[Source records Boundary: Start]

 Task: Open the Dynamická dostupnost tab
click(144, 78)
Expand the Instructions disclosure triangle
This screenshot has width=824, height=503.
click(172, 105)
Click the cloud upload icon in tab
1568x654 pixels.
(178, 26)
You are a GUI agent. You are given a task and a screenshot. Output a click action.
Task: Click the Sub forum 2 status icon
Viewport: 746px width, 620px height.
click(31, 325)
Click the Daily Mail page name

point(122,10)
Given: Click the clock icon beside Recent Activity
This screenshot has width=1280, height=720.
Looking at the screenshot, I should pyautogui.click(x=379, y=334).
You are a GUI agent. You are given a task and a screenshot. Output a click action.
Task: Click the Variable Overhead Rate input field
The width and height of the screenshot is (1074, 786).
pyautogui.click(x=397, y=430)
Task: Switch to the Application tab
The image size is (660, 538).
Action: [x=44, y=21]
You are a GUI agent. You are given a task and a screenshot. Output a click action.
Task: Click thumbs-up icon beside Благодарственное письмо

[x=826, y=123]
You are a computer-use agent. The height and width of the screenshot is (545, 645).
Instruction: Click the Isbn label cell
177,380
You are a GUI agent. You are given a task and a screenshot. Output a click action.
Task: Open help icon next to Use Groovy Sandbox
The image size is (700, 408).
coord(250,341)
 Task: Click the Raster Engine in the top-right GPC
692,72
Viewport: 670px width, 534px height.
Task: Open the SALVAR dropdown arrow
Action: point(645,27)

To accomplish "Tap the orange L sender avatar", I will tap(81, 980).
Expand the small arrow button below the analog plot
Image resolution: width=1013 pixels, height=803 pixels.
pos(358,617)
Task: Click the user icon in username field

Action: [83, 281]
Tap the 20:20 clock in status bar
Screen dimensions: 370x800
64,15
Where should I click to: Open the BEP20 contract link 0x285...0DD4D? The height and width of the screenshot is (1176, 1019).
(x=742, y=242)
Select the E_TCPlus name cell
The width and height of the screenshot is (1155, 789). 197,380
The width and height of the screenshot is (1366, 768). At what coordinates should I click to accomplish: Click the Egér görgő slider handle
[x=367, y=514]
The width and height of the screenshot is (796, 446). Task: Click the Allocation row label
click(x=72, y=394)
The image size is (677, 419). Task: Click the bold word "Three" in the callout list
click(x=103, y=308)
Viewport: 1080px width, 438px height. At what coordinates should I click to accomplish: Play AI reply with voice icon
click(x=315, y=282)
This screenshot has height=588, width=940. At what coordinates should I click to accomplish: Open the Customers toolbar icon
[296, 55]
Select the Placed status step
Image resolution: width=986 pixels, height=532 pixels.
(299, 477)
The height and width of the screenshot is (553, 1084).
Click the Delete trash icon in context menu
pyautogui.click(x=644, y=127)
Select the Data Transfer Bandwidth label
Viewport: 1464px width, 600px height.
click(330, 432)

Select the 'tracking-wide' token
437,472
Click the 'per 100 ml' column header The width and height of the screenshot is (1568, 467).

[Source records Boundary: End]

Where a line in the records above contains the string "clock", return that line.

→ Written solution
Given: Click the clock icon beside Recent Activity
Tap the 20:20 clock in status bar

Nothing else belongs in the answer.